Texto da página:
══════════════════════════════
A descoberta é fruto de um processo longo de pesquisa no Brasil, que começou com a exploração de um sítio arqueológico às margens da Lagoa do Camacho, em Santa Catarina. O local, batizado como Jabuticabeira II, é um sambaqui, formação criada a partir da deposição humana de materiais orgânicos e calcários, principalmente conchas e ossos, ao longo de séculos. Algumas populações faziam ali seus sepultamentos, em rituais complexos.

Trabalhando em Jabuticabeira II desde os anos 1990, cientistas da USP desenterraram vários fragmentos de ossos humanos que ajudam hoje a entender quem era essa população, batizada de sambaquianos. Alguns ossos geraram curiosidade específica porque tinham marcas e deformidades que sugeriam a presença de doenças.

Os cientistas da USP José Fillipini e Sabine Eggers iniciaram então uma colaboração com colegas europeus, que tinham expertise em trabalhar com DNA antigo, para saber que tipo de parasitas poderiam ter contaminado os sambaquianos. A geneticista Verena Schünemann, da Universidade de Zurique (Suíça), conseguiu finalmente identificar DNA de Treponema num fragmento de osso, após fazer a triagem de uma centena de amostras.
══════════════════════════════
Trecho da listagem:

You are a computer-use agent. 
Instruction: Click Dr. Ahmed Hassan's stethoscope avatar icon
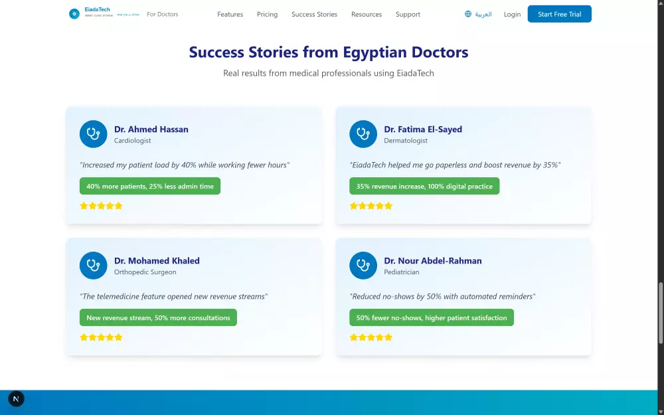pos(93,133)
══════════════════════════════
O que se pede:
A. Cite, por favor, o trecho do texto sobre o sambaqui Jabuticabeira II que vai de "Trabalhando em Jabuticabeira" até "presença de doenças.".
B. Liste todas as pessoas citadas pelo nome no texto sobre o sambaqui Jabuticabeira II.

Respostas numeradas:
A.
Trabalhando em Jabuticabeira II desde os anos 1990, cientistas da USP desenterraram vários fragmentos de ossos humanos que ajudam hoje a entender quem era essa população, batizada de sambaquianos. Alguns ossos geraram curiosidade específica porque tinham marcas e deformidades que sugeriam a presença de doenças.

B.
José Fillipini
Sabine Eggers
Verena Schünemann